Dataset content:
# # #

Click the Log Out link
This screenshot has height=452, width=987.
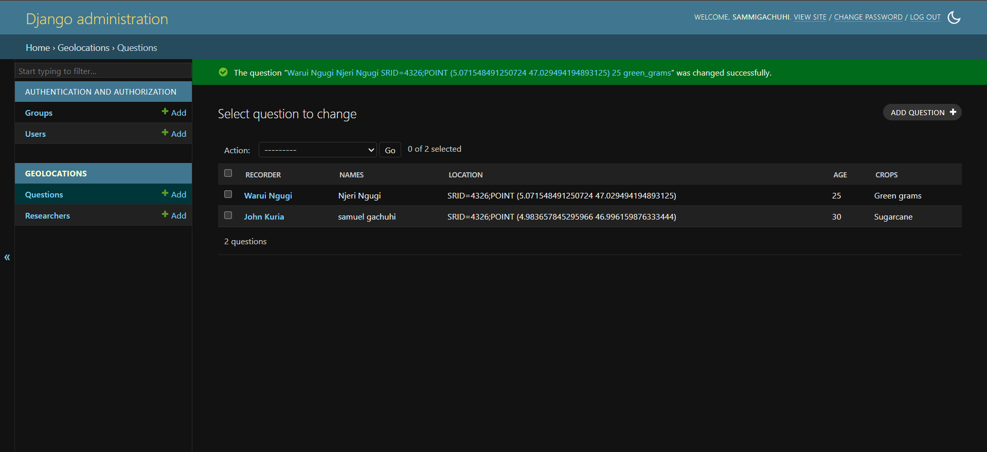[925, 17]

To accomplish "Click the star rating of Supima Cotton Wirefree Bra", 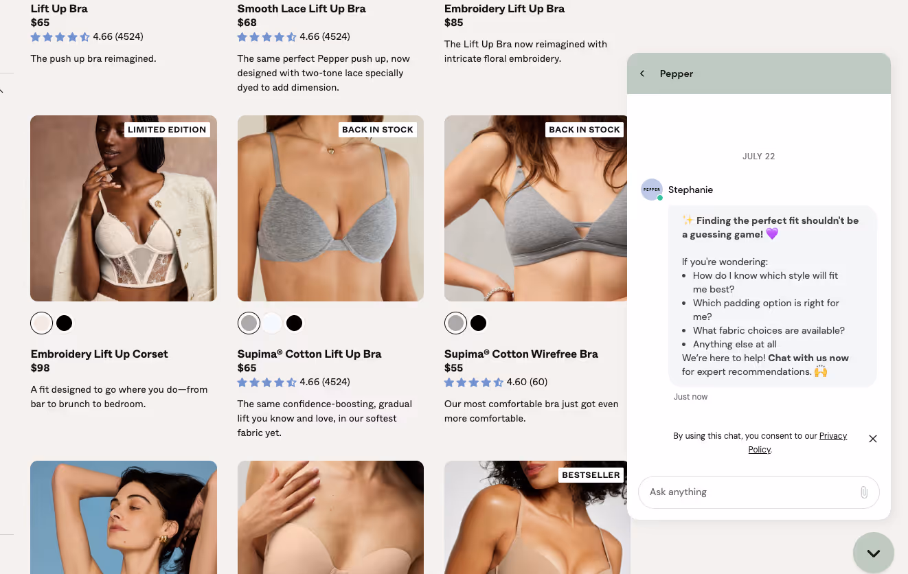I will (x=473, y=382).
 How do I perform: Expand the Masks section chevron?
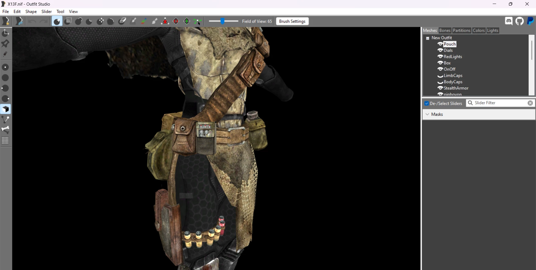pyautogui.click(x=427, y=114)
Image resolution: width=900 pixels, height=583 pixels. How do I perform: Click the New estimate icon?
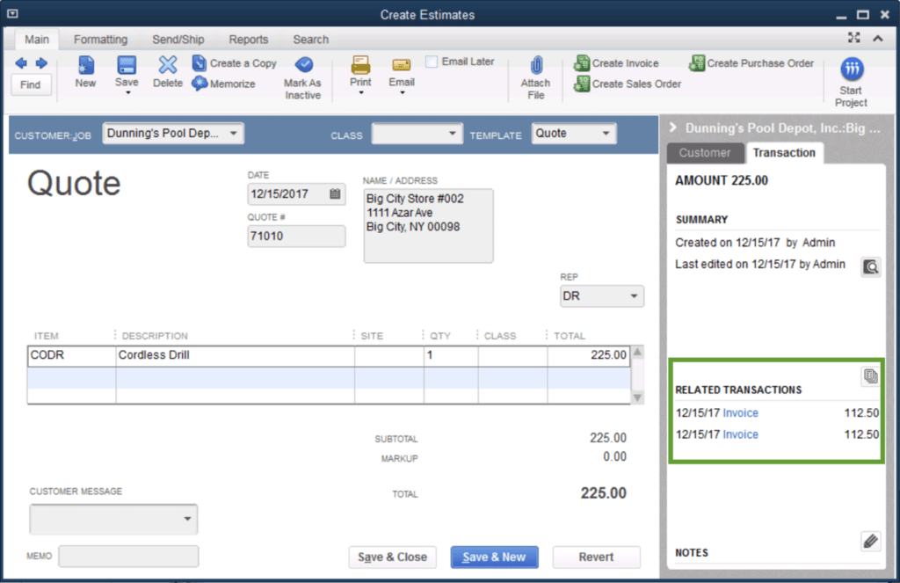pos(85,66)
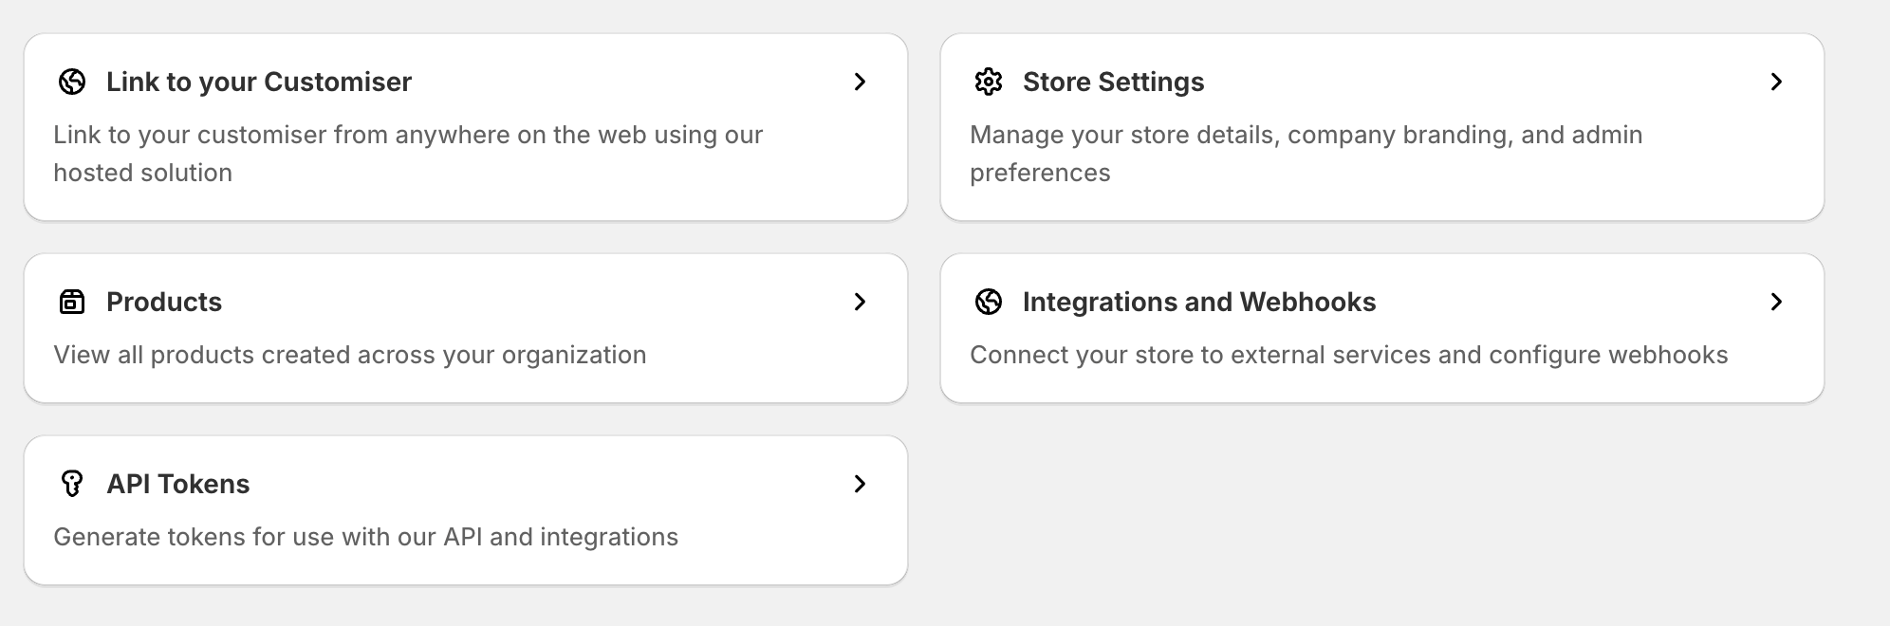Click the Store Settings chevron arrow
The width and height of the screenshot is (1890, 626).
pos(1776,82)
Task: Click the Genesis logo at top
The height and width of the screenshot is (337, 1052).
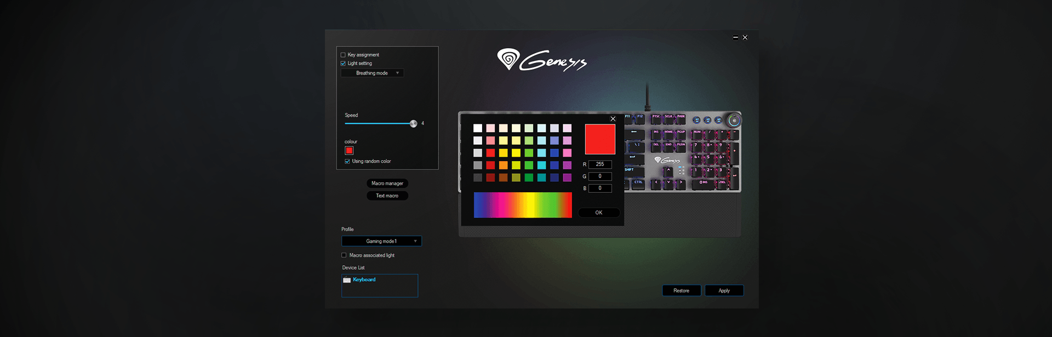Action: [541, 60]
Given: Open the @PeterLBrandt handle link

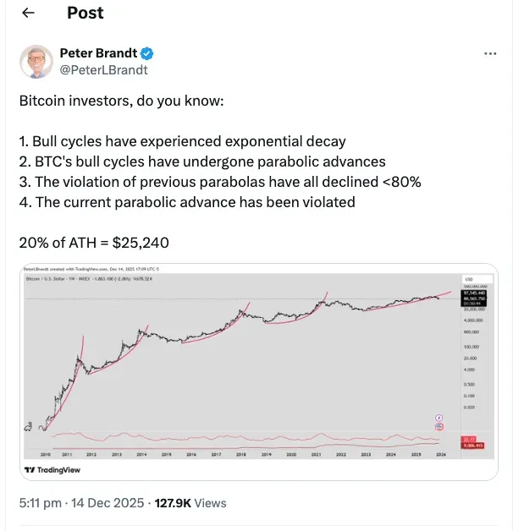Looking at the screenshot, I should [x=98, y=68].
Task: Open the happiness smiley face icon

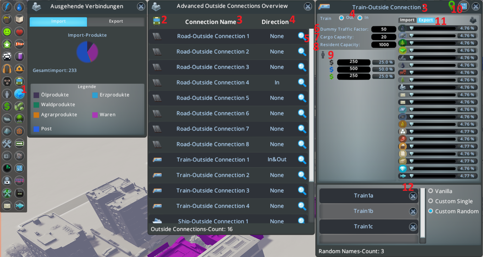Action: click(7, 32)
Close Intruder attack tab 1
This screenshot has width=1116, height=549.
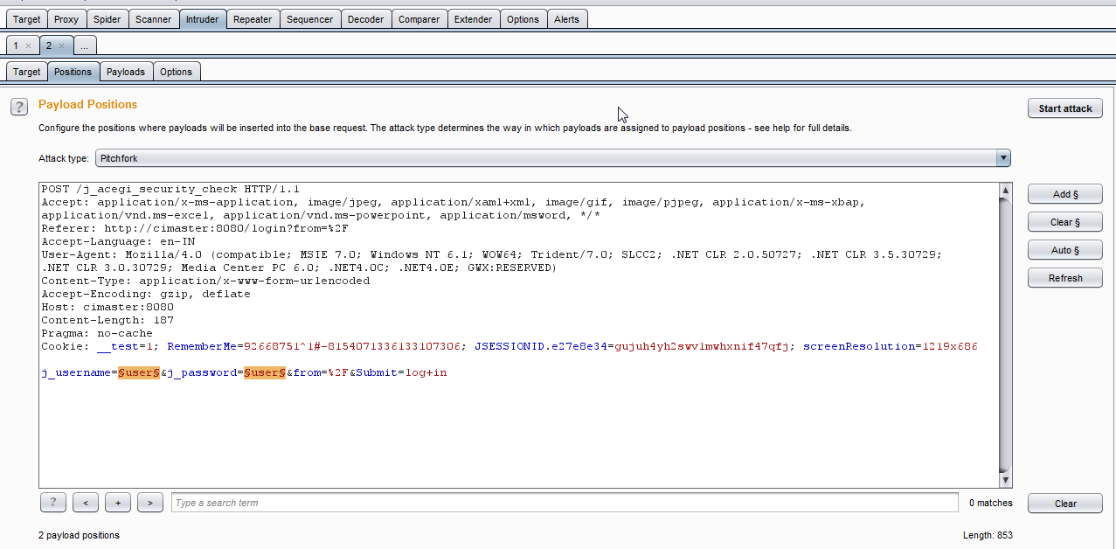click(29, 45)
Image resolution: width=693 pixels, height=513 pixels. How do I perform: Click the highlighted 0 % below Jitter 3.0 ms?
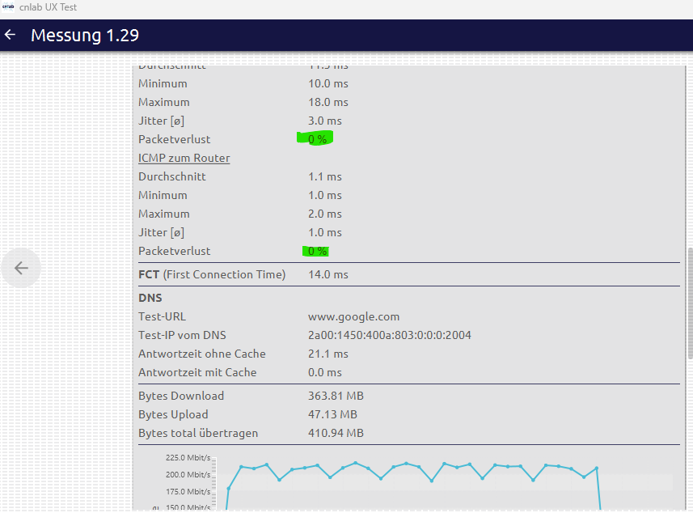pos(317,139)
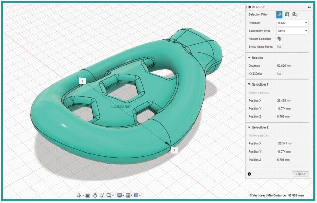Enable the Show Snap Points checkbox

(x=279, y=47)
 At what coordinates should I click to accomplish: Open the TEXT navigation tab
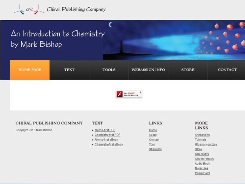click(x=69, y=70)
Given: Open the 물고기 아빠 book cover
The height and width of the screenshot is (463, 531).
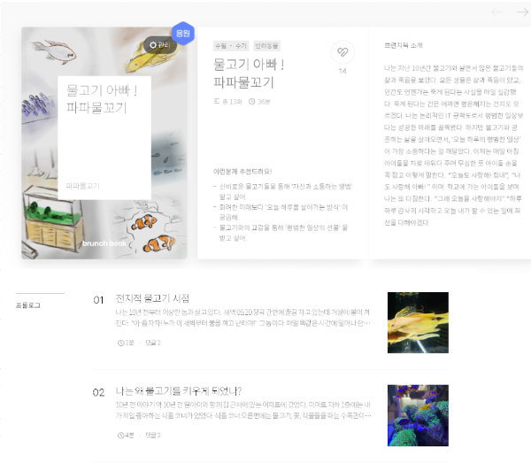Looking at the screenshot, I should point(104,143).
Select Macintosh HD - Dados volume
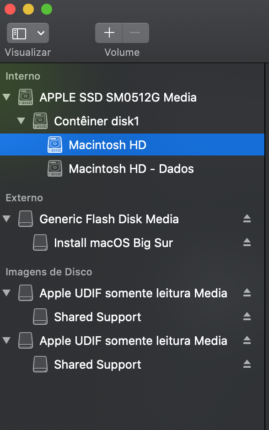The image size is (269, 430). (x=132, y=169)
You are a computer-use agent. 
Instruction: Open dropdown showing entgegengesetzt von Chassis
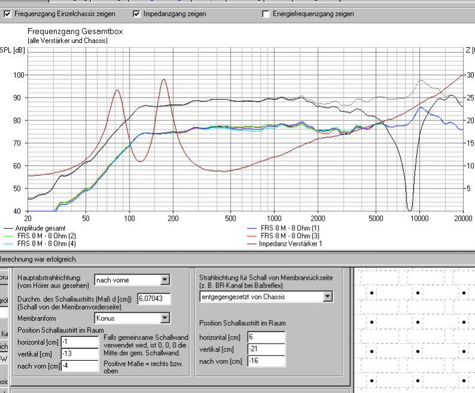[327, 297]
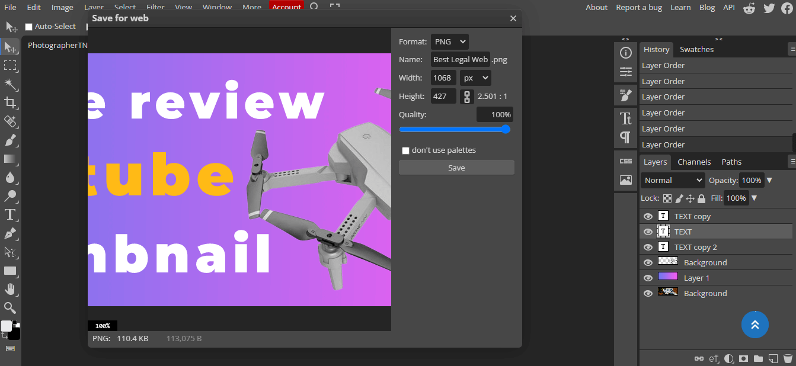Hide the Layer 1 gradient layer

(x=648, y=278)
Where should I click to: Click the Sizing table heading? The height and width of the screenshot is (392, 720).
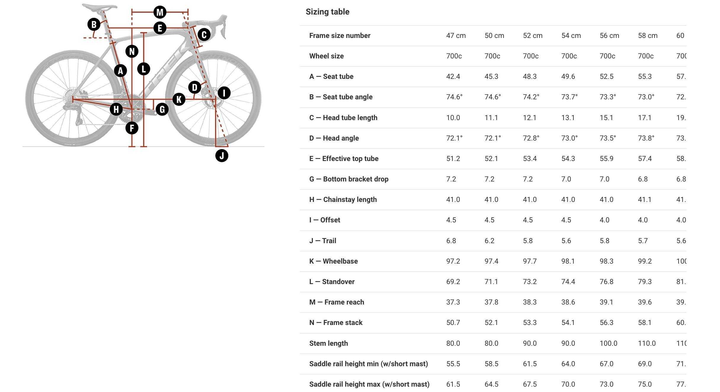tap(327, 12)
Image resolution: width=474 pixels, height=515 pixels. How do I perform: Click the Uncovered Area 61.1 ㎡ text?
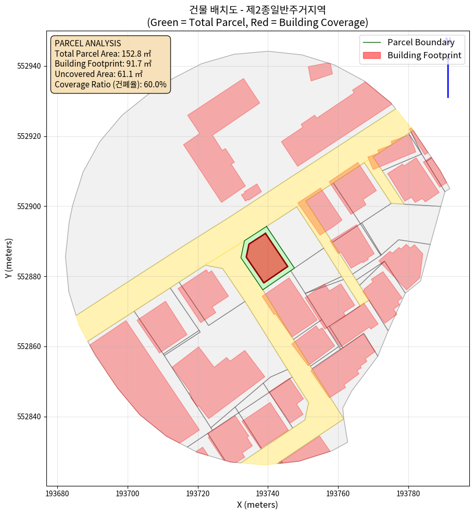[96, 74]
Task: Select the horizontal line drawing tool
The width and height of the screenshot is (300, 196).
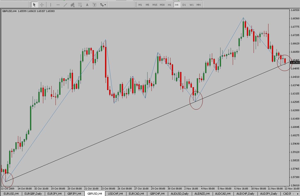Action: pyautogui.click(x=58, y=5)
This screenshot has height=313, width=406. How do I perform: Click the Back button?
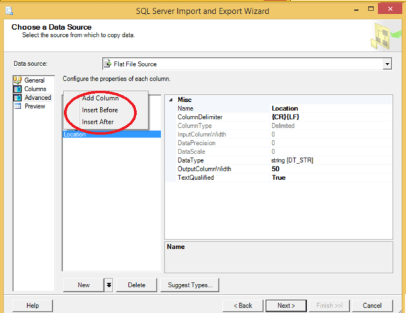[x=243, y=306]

# # #

Exercise prompt: Going by the entries above, repeat exactly the lines that start at the line with "You are a computer-use agent." and go on through the line with "Task: Select the horizontal line drawing tool". Pictures are not part of the copy.

Answer for this exercise:
You are a computer-use agent. 
Instruction: Open dropdown showing entgegengesetzt von Chassis
[327, 297]
Hide the Layer 1 gradient layer

(x=648, y=278)
Where should I click to: Click the Sizing table heading? The height and width of the screenshot is (392, 720).
tap(327, 12)
Image resolution: width=474 pixels, height=515 pixels. How do I perform: Click the Uncovered Area 61.1 ㎡ text?
[96, 74]
Task: Select the horizontal line drawing tool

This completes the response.